Search code examples
pythonamazon-s3aws-lambdapython-polars

Polars: AWS S3 conection pooling


I want to use Polars to read from Parquet files stored on S3. I'm running my code in AWS Lambda.

When using boto3 I would make a client in the global scope in order that the connection is reused for each invocation (e.g, a client is made for each Lambda cold start, but not for each invocation):


client - boto3.client("s3")

def handler(event, context):
    # Use the client here, ensuring the connection already exist

The Polars documentation says that Polars can connect to S3 for me by looking at the location of the file I'm reading:

df = pl.read_parquet("s3://path/to/file.parquet")

However, if I put this inside the handler, I assume the connection is re-created for each Lambda invocation. I really want to be able to pass a connection into read_parquet (or scan_parquet, or other IO methods) like:

df = pl.read_parquet("s3://path/to/file.parquet", connection_options={"aws": {"client": client}})

My reading of the docs is that the client config is simply about how it connects, not a client object.
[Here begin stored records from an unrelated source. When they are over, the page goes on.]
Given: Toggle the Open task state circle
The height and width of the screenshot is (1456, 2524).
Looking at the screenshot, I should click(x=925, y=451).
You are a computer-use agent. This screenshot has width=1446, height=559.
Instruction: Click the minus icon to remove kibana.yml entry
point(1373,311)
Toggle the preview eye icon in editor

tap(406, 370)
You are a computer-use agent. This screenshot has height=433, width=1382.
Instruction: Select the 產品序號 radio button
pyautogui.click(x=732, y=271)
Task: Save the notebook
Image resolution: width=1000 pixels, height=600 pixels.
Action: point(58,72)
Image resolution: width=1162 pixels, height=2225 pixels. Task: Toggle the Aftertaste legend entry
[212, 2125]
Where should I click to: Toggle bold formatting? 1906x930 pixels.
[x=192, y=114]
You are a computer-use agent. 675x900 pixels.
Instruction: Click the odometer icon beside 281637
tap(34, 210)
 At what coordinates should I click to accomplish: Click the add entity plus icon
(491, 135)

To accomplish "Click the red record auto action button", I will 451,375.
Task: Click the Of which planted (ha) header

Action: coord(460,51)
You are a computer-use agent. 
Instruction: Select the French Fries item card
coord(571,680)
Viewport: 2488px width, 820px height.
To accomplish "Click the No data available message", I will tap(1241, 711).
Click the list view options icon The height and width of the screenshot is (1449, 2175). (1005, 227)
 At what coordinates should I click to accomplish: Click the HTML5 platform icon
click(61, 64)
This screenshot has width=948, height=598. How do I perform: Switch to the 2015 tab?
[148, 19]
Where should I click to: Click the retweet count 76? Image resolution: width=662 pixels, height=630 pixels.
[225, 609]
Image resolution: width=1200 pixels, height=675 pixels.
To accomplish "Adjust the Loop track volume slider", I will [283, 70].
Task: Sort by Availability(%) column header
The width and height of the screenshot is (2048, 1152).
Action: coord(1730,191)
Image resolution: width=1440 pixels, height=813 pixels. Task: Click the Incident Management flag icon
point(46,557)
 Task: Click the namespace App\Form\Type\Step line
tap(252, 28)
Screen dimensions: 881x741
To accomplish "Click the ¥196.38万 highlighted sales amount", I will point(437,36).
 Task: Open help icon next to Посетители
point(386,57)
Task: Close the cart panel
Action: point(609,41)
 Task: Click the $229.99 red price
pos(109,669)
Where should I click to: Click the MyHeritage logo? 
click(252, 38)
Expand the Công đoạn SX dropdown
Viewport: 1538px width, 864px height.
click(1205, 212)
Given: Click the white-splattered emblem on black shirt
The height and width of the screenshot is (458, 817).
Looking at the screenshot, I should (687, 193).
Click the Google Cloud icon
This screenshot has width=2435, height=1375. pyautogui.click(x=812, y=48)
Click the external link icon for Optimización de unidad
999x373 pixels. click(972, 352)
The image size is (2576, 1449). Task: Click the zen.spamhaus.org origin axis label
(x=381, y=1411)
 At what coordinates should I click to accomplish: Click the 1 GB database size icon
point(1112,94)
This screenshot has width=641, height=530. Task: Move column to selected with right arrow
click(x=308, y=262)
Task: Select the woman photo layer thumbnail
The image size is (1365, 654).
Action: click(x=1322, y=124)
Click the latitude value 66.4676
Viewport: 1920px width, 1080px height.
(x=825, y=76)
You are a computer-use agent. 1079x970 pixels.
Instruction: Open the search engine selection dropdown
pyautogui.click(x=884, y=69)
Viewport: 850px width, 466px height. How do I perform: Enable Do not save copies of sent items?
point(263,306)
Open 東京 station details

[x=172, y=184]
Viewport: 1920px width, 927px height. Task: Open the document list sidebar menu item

If I'm wrong and I can pass a client, what sort of object should it be? Am I wrong in assuming that a connection pool is useful here, or is the underlying API doing this for me, in some way?


Solution

  • I made an issue for this and the Polars maintainers made a change that improves the cache performance.

    However, as per my comment on the issue, using boto3 to download the files is still faster than using Polars to read from S3.

    I don't know exactly what part of the object_store / Polars stack is slower than boto3, but at the time of writing I'm using boto3 in my application.